▶ **PROBLEM DETAILS**
What you give back should be exactly the lines from the one with "Select Tiếng Anh translation language" through the final line of the material, pictures removed; please add nothing.
=======
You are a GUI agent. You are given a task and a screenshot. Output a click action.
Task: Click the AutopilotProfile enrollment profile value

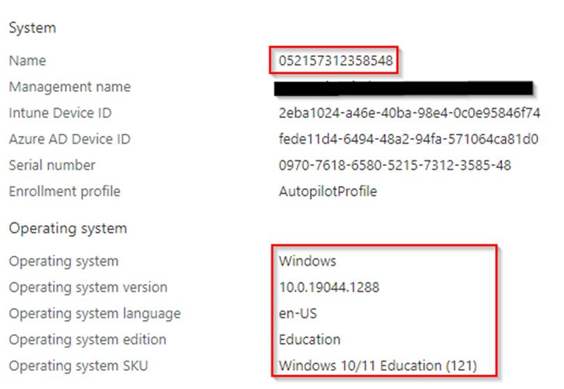328,192
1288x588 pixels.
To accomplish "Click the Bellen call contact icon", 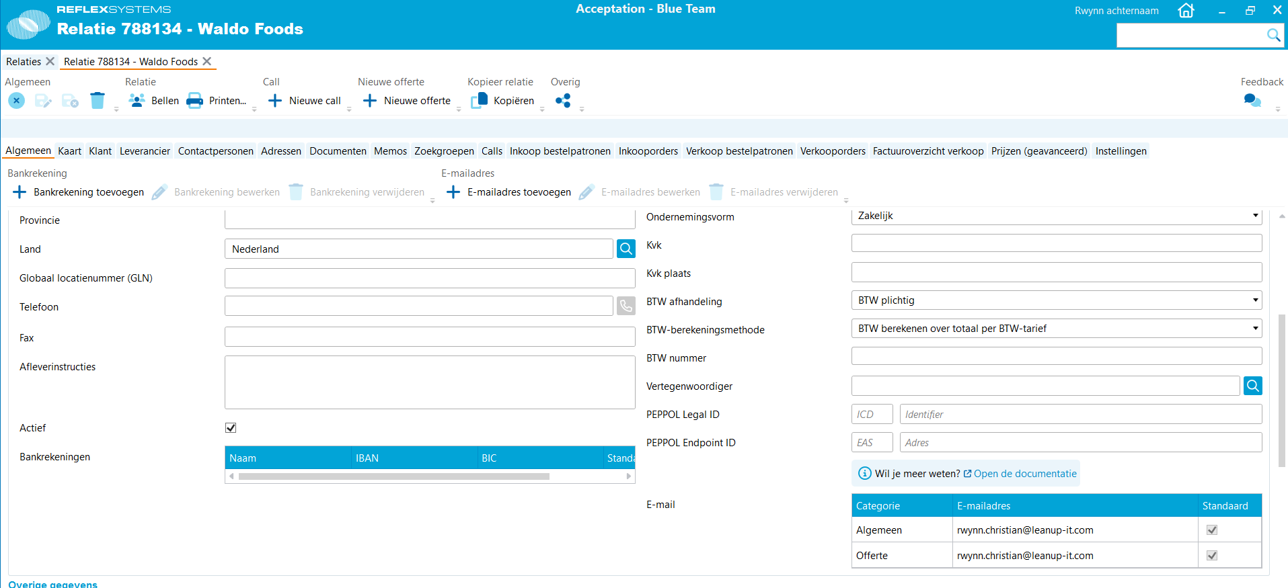I will pos(137,101).
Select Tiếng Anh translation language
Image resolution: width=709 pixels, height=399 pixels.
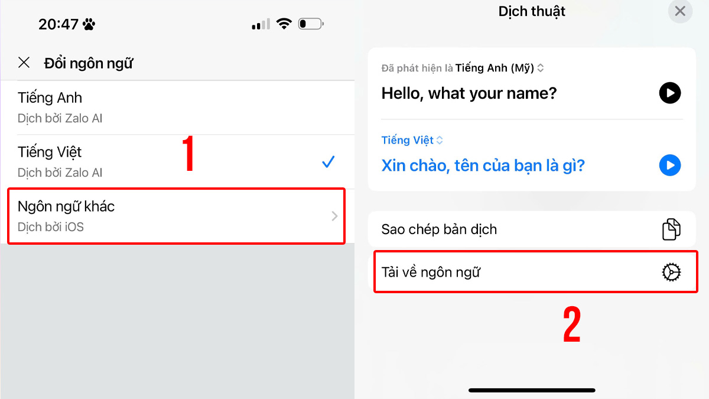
=======
▶ **EXERCISE OUTPUT**
Select Tiếng Anh translation language
Image resolution: width=709 pixels, height=399 pixels.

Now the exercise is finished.